> INFORMATION SUPPLIED:
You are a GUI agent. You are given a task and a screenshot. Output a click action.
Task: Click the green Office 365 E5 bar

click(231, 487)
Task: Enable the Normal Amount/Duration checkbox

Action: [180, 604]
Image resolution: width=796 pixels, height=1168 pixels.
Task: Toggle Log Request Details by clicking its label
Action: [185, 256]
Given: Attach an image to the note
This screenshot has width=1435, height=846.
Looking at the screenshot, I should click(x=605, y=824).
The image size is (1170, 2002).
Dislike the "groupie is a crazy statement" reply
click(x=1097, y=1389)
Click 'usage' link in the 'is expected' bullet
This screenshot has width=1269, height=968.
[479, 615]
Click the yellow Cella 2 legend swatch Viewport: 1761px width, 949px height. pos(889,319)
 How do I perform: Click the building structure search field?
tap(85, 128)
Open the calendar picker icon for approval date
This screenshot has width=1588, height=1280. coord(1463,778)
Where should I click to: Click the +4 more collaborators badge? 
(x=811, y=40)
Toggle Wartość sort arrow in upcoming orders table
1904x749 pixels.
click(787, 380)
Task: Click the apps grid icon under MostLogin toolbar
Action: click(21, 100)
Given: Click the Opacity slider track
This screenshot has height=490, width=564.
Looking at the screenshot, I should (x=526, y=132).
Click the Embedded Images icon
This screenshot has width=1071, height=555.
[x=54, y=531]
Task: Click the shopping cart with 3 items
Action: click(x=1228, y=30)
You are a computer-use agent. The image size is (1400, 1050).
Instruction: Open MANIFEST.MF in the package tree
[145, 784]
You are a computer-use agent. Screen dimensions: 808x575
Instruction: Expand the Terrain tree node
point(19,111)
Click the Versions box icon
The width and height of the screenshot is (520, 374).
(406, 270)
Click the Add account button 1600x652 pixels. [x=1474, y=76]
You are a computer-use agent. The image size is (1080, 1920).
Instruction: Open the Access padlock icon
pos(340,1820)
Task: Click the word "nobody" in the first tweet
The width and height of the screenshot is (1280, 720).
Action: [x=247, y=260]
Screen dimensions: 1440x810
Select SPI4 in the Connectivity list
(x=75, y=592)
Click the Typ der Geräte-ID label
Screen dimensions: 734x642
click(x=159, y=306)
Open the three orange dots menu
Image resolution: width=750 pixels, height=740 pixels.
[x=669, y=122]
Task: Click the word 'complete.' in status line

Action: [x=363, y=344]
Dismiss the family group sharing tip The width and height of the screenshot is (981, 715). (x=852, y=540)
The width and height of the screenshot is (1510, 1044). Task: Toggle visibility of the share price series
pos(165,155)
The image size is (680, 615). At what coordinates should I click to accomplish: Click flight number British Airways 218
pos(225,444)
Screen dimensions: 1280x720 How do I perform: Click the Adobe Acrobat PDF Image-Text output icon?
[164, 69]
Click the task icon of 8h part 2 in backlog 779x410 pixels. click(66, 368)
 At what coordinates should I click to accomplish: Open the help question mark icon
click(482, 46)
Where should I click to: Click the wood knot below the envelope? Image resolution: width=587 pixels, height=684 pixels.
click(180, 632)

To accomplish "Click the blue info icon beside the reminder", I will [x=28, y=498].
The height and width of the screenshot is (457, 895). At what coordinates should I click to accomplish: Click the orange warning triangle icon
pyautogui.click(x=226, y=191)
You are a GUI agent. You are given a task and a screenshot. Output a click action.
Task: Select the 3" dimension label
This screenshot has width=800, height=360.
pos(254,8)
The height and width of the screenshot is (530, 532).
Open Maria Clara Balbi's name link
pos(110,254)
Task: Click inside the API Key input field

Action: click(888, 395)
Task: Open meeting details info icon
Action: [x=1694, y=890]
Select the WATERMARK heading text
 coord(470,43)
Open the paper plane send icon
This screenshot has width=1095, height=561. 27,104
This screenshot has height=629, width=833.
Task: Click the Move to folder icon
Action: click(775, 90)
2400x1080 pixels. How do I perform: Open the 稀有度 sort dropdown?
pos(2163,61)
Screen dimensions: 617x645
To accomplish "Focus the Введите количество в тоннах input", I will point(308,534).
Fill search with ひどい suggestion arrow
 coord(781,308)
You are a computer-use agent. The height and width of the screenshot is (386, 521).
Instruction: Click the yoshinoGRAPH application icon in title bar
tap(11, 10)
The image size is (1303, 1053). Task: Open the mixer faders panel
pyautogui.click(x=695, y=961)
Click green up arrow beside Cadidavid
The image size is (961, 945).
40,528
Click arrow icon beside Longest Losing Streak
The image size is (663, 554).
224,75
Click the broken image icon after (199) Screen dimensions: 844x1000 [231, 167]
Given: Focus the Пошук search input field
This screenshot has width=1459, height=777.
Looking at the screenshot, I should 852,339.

> EXERCISE REQUIREMENTS: Please report every line in the entries above that holds the string "agent".

> THE ANSWER:
You are a GUI agent. You are given a task and a screenshot. Output a click action.
You are a computer-use agent. The image size is (1400, 1050).
You are a computer-use agent. Screen dimensions: 808x575
You are a computer-use agent. The image size is (1080, 1920).
You are a GUI agent. You are given a task and a screenshot. Output a click action.
You are a computer-use agent. The height and width of the screenshot is (386, 521).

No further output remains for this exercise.